--- start of Material ---
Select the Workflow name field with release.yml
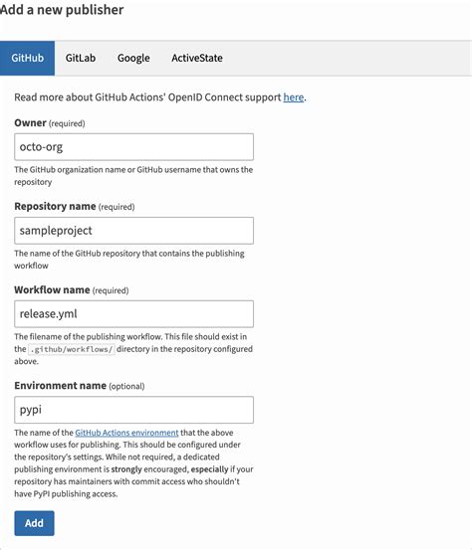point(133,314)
--- end of Material ---
--- start of Material ---
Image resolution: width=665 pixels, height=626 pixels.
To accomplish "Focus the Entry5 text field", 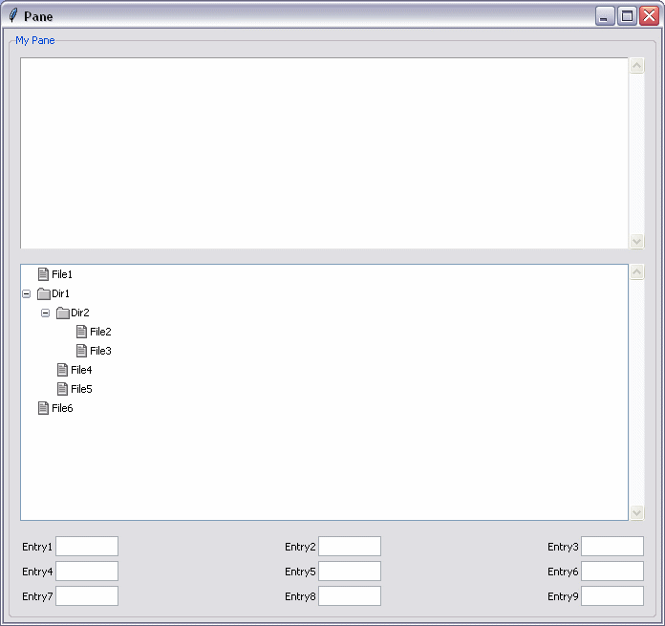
--- end of Material ---
--- start of Material ---
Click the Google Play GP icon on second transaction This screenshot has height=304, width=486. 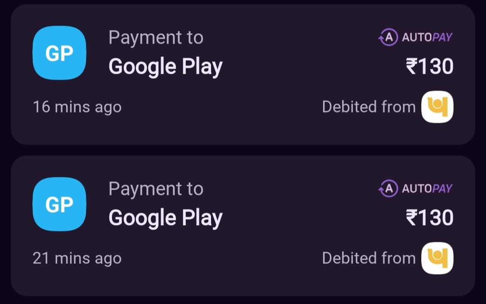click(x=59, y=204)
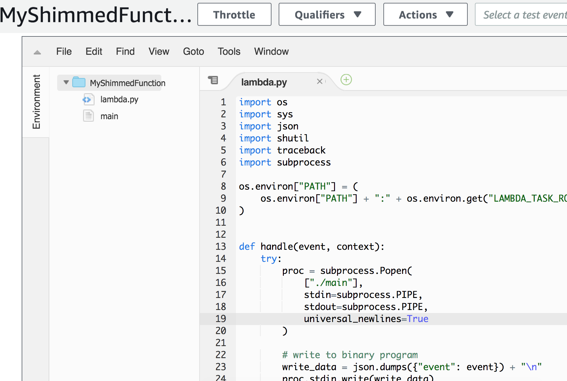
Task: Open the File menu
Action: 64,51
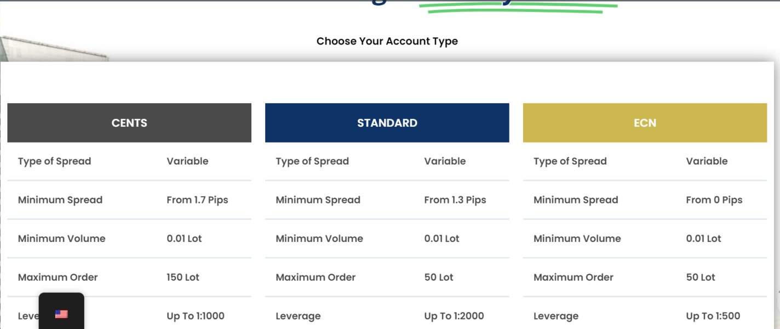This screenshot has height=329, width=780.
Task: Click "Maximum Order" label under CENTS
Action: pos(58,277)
--- end of Material ---
* Task to complete *
Starting at the line that contains "Select the Workflow" and ending after the line that contains "point(133,314)", rewrite these lines with "release.yml" swapped for "deploy.yml" and everything else unchanged. Leave the pictures out of the answer.

* Answer to the problem *
Select the Workflow name field with deploy.yml
point(133,314)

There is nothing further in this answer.